== Problem details ==
Pull out every line of the data below that contains the word "header".

** Start Information given **

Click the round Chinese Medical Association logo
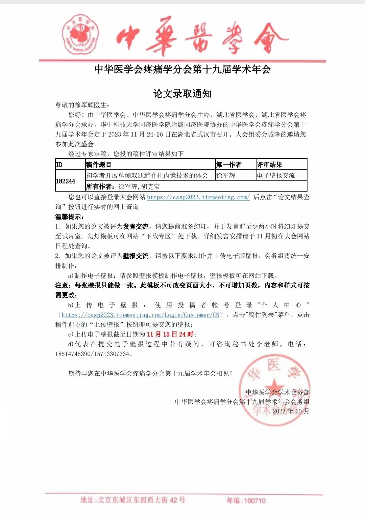80,35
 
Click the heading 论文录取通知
182,93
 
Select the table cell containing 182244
66,181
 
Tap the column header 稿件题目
99,165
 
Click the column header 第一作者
229,165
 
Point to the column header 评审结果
269,165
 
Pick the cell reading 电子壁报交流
276,175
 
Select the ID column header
59,165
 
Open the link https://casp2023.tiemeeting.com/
198,197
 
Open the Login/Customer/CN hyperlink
141,315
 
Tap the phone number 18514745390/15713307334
92,354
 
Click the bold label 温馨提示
69,217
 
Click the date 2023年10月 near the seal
291,411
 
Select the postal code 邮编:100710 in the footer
246,501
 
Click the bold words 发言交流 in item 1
136,227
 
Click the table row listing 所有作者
196,186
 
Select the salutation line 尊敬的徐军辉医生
82,105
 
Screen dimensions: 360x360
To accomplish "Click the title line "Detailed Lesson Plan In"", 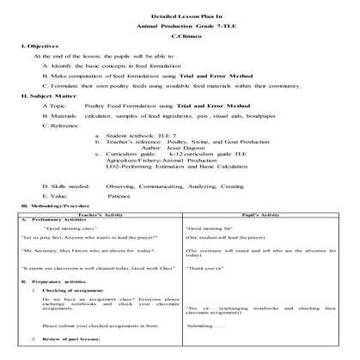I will [180, 15].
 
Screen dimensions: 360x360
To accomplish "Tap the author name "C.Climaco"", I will [180, 39].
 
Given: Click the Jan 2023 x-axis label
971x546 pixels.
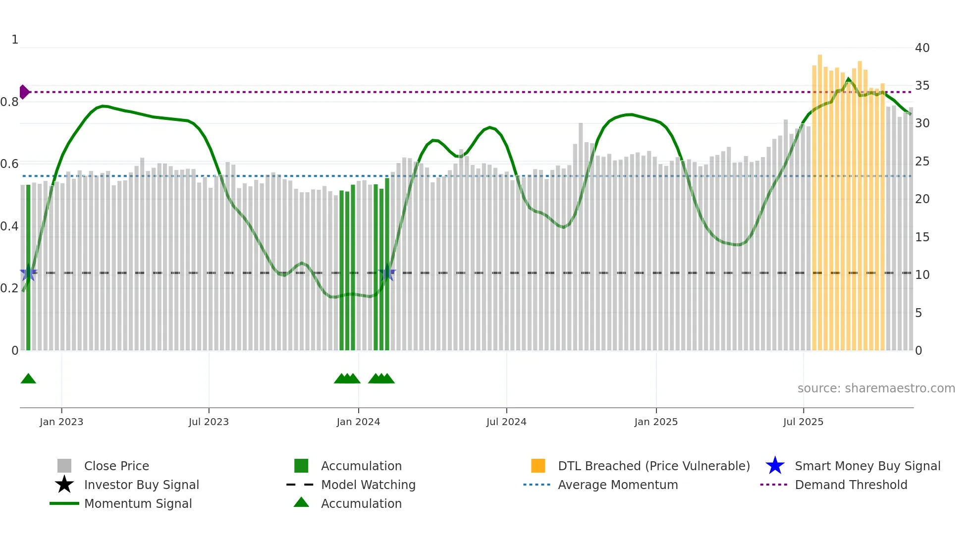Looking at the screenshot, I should pos(61,422).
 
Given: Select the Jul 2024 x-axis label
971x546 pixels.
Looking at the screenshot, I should pos(506,422).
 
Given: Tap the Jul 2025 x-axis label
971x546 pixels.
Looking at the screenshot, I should pos(803,422).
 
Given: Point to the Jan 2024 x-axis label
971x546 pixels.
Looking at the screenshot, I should pos(358,422).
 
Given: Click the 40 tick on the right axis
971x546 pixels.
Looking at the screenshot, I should pos(922,48).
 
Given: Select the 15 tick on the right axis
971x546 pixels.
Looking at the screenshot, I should pos(922,237).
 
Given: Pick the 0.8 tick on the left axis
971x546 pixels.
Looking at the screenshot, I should pos(9,102).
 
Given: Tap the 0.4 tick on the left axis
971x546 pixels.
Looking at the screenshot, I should pos(9,226).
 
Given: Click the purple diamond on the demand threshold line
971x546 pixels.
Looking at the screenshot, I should pos(24,92).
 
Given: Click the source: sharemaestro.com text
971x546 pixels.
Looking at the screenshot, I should pos(876,388).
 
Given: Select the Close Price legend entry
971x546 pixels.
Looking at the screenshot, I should pos(116,466).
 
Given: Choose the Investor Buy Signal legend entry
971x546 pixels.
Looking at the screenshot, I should pos(141,485).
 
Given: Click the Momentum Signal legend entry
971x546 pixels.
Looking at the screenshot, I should pos(138,503).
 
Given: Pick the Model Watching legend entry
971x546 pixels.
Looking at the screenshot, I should pos(368,485).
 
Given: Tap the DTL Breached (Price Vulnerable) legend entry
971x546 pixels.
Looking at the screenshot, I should pos(653,466).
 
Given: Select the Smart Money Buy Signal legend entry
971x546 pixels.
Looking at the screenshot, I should pos(867,466).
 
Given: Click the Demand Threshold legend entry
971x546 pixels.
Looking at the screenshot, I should pos(851,485).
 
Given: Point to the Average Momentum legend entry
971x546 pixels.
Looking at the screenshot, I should pos(618,485).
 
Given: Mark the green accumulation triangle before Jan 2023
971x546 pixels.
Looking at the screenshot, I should pos(28,379).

** End Information given **

== Exercise result ==
Tap the column header 稿件题目
Click the column header 第一作者
Point to the column header 评审结果
Select the ID column header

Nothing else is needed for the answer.